Women who supplement with mixed foods and fluids for infants were more likely to develop breast problems than those who exclusively breastfed. This might be due to the intake of additional food and liquids reducing the frequency and duration of breastfeeding, leading to inadequate breast emptying and increased risk of breast problems. Moreover, this practice increases the risk for the development of illnesses, such as pneumonia or diarrhea, which affects some aspects of the sucking technique and regular breast milk emptying3,25.
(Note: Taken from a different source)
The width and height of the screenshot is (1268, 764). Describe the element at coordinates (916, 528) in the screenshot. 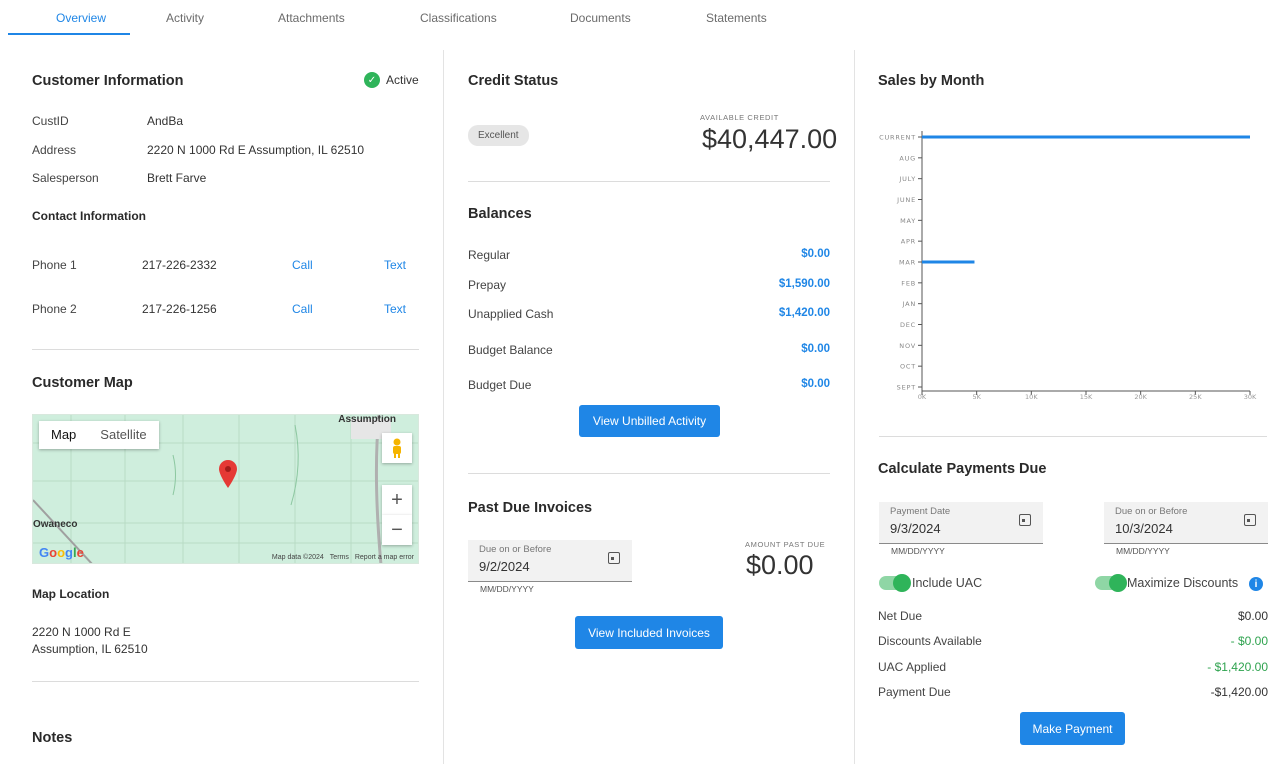

I see `payment-date-value: 9/3/2024` at that location.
This study has certain limitations that should be considered when interpreting the results. Firstly, the use of interviewer-administered questions might introduce recall bias. Additionally, the Hawthorne effect might present while trying to use the observational checklist. However, attempts were made to minimize this effect by concealing the observation from the study participants.

Conclusion

The study revealed a prevalence rate of 54.3% for breast problems during the postnatal period. Parity, mode of delivery, place of delivery, preterm birth, ineffective breastfeeding techniques, and mixed feeding were identified as significant factors associated with these problems. Given that breast problems can lead to adverse effects like feeding difficulties, decreased milk supply, compromised emotional bonding, and suboptimal weight gain for the child, as well as chronic inflammation and associated non-breastfeeding can also increase future risk of developing breast cancer. Therefore, it is imperative to address, prevent, and manage breast problems effectively, and ensuring access to quality healthcare services with appropriate health professional mix. Health care providers and researchers can also tailor interventions and support strategies accordingly.